> [GIVEN TEXT]
----
Five ways we can improve the lack of support for Black parents’ perinatal mental health


In honour of Black history month, we spoke with CPMHC National Committee member Dr. Anita Ewan to help us shed light on the perinatal mental health of Black parents. This is a demographic that has been historically underserved. It is our mission to ensure that equitable perinatal health services and support are accessible for all.

This is what she kindly shared with us.

Currently there is very little data to display the health disparities Black parents face when it comes to perinatal health support and services in Canada. However, there are statistics in the U.S. that are relevant to Canada since it reveals how systemic racism plays a role in the inequities Black parents experience related to this matter. Some key findings by the UPMC Western Behavioural Health (2020) in the U.S. include:

• 40% of Black mothers will suffer from postpartum depression, which is double the rate for the general population.
• Black mothers are four times more at risk of maternal morality than white mothers.

An article written by Braithwaite (2019) shares five ways we can improve the lack of support for Black parents’ perinatal mental health:

1) Reproductive Therapists should validate Black parents’ feelings.

2) Conduct more psychiatric research focusing on Black pregnant people.

3) Better clinical screenings for postpartum mental health issues in Black people.

4) Telehealth services may make culturally competent mental health care more accessible.

5) The medical systems need to immediately address Black maternal mortality.

The CPMHC is working diligently to improve perinatal mental health services and support in Canada. One way is to recognize the significance of race and the varying experiences it can create for parents. We also hope our work will assist to make the aims listed above achievable in Canada.
----
> [SOURCE MATERIAL]
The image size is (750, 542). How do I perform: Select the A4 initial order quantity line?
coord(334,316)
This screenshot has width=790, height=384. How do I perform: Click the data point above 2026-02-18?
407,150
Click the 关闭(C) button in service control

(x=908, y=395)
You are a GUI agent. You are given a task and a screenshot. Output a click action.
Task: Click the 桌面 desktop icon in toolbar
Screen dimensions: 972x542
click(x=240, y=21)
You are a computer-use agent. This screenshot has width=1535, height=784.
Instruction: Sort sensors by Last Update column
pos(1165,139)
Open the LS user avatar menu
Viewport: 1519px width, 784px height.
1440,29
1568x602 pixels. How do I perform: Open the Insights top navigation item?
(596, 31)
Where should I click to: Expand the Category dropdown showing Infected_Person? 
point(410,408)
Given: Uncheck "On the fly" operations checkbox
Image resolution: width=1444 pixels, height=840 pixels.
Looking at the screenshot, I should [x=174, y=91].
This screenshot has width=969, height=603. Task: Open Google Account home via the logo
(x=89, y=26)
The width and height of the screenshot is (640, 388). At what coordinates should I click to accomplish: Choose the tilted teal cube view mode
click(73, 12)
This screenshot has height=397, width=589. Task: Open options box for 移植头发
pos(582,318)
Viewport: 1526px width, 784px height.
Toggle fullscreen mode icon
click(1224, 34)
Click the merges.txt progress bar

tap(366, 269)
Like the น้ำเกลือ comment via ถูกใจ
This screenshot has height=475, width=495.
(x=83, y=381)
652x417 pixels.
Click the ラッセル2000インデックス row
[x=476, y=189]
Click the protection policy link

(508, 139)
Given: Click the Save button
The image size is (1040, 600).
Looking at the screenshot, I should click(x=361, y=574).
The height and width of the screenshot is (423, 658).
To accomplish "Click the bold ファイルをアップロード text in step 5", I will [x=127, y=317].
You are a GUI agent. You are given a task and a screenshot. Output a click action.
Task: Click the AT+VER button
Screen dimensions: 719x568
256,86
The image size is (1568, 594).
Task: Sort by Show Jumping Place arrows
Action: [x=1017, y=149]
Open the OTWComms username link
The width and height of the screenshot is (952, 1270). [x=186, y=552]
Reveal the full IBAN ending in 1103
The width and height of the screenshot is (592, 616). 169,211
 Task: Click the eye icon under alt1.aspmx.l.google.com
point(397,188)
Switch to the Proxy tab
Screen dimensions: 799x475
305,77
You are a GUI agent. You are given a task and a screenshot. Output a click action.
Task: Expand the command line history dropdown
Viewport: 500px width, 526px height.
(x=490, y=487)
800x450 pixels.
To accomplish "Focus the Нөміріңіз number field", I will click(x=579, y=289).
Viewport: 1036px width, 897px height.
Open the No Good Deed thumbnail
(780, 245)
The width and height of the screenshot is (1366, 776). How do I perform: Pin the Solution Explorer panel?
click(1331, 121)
----
> [THE TASK] In the text on Black parents' perinatal mental health, what percentage of Black mothers will suffer from postpartum depression? Please answer in one sentence.

> [SOLUTION FOR THIS PROBLEM] 40% of Black mothers will suffer from postpartum depression, which is double the rate for the general population.